Segment Start: Extracted records

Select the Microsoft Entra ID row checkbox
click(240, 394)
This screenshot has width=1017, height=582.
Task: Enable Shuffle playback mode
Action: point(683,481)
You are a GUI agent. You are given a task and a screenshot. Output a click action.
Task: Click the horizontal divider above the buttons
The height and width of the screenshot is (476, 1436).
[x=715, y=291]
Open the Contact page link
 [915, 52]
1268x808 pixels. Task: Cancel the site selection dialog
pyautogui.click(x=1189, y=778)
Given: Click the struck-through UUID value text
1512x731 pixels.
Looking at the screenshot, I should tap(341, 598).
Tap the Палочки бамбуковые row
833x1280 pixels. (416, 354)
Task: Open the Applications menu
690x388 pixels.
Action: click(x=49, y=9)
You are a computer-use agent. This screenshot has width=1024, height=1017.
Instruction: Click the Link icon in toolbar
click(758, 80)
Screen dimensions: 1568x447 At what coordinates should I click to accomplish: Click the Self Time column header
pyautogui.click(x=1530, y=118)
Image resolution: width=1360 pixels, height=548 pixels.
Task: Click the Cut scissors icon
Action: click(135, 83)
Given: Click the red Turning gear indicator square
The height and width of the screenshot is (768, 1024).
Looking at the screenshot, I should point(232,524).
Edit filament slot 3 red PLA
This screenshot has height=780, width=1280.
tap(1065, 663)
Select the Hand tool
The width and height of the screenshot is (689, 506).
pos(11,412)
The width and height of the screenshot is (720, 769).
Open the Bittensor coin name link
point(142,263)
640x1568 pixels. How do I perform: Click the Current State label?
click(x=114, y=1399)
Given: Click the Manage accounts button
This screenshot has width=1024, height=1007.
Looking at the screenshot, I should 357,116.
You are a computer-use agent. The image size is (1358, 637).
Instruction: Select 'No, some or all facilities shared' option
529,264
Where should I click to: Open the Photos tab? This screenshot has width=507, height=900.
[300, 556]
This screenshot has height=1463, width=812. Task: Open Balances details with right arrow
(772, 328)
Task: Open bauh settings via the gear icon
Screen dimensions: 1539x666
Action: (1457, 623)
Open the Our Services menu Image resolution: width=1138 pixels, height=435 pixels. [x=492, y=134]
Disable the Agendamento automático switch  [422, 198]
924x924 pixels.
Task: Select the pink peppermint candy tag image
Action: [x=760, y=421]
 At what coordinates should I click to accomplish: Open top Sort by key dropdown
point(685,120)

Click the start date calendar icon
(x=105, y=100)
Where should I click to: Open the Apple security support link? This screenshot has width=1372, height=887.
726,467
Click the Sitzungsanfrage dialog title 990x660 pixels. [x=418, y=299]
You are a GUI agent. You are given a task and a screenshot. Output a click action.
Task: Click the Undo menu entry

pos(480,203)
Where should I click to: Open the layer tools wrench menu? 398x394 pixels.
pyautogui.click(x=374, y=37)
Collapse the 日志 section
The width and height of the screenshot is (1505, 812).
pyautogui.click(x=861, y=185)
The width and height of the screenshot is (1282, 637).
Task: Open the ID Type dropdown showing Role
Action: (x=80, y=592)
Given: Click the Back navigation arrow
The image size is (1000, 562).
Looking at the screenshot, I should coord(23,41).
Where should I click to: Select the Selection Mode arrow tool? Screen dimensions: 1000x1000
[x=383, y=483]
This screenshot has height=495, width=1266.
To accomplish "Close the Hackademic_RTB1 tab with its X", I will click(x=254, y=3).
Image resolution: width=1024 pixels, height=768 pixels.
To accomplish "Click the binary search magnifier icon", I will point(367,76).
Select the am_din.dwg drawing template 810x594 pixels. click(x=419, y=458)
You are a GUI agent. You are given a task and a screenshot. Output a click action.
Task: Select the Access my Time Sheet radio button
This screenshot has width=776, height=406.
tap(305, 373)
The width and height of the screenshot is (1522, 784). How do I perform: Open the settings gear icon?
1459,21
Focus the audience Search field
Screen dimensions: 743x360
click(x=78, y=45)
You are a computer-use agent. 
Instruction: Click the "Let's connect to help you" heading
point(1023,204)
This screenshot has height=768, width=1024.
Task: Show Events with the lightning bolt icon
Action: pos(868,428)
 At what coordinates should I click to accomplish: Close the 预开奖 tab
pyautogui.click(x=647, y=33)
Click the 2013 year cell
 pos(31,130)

Segment End: Extracted records

Task description: Word for word, transcribe the complete listing.

Written answer:
Select the Microsoft Entra ID row checkbox
click(240, 394)
This screenshot has width=1017, height=582.
Task: Enable Shuffle playback mode
Action: point(683,481)
You are a GUI agent. You are given a task and a screenshot. Output a click action.
Task: Click the horizontal divider above the buttons
The height and width of the screenshot is (476, 1436).
[x=715, y=291]
Open the Contact page link
 [915, 52]
1268x808 pixels. Task: Cancel the site selection dialog
pyautogui.click(x=1189, y=778)
Given: Click the struck-through UUID value text
1512x731 pixels.
Looking at the screenshot, I should tap(341, 598).
Tap the Палочки бамбуковые row
833x1280 pixels. (416, 354)
Task: Open the Applications menu
690x388 pixels.
Action: click(x=49, y=9)
You are a computer-use agent. This screenshot has width=1024, height=1017.
Instruction: Click the Link icon in toolbar
click(758, 80)
Screen dimensions: 1568x447 At what coordinates should I click to accomplish: Click the Self Time column header
pyautogui.click(x=1530, y=118)
Image resolution: width=1360 pixels, height=548 pixels.
Task: Click the Cut scissors icon
Action: click(135, 83)
Given: Click the red Turning gear indicator square
The height and width of the screenshot is (768, 1024).
Looking at the screenshot, I should point(232,524).
Edit filament slot 3 red PLA
This screenshot has height=780, width=1280.
tap(1065, 663)
Select the Hand tool
The width and height of the screenshot is (689, 506).
pos(11,412)
The width and height of the screenshot is (720, 769).
Open the Bittensor coin name link
point(142,263)
640x1568 pixels. How do I perform: Click the Current State label?
click(x=114, y=1399)
Given: Click the Manage accounts button
This screenshot has width=1024, height=1007.
Looking at the screenshot, I should 357,116.
You are a computer-use agent. The image size is (1358, 637).
Instruction: Select 'No, some or all facilities shared' option
529,264
Where should I click to: Open the Photos tab? This screenshot has width=507, height=900.
[300, 556]
This screenshot has height=1463, width=812. Task: Open Balances details with right arrow
(772, 328)
Task: Open bauh settings via the gear icon
Screen dimensions: 1539x666
Action: (1457, 623)
Open the Our Services menu Image resolution: width=1138 pixels, height=435 pixels. [x=492, y=134]
Disable the Agendamento automático switch  [422, 198]
924x924 pixels.
Task: Select the pink peppermint candy tag image
Action: [x=760, y=421]
 At what coordinates should I click to accomplish: Open top Sort by key dropdown
point(685,120)

Click the start date calendar icon
(x=105, y=100)
Where should I click to: Open the Apple security support link? This screenshot has width=1372, height=887.
726,467
Click the Sitzungsanfrage dialog title 990x660 pixels. [x=418, y=299]
You are a GUI agent. You are given a task and a screenshot. Output a click action.
Task: Click the Undo menu entry

pos(480,203)
Where should I click to: Open the layer tools wrench menu? 398x394 pixels.
pyautogui.click(x=374, y=37)
Collapse the 日志 section
The width and height of the screenshot is (1505, 812).
pyautogui.click(x=861, y=185)
The width and height of the screenshot is (1282, 637).
Task: Open the ID Type dropdown showing Role
Action: (x=80, y=592)
Given: Click the Back navigation arrow
The image size is (1000, 562).
Looking at the screenshot, I should coord(23,41).
Where should I click to: Select the Selection Mode arrow tool? Screen dimensions: 1000x1000
[x=383, y=483]
This screenshot has height=495, width=1266.
To accomplish "Close the Hackademic_RTB1 tab with its X", I will click(x=254, y=3).
Image resolution: width=1024 pixels, height=768 pixels.
To accomplish "Click the binary search magnifier icon", I will point(367,76).
Select the am_din.dwg drawing template 810x594 pixels. click(x=419, y=458)
You are a GUI agent. You are given a task and a screenshot. Output a click action.
Task: Select the Access my Time Sheet radio button
This screenshot has width=776, height=406.
tap(305, 373)
The width and height of the screenshot is (1522, 784). How do I perform: Open the settings gear icon?
1459,21
Focus the audience Search field
Screen dimensions: 743x360
click(x=78, y=45)
You are a computer-use agent. 
Instruction: Click the "Let's connect to help you" heading
point(1023,204)
This screenshot has height=768, width=1024.
Task: Show Events with the lightning bolt icon
Action: pos(868,428)
 At what coordinates should I click to accomplish: Close the 预开奖 tab
pyautogui.click(x=647, y=33)
Click the 2013 year cell
 pos(31,130)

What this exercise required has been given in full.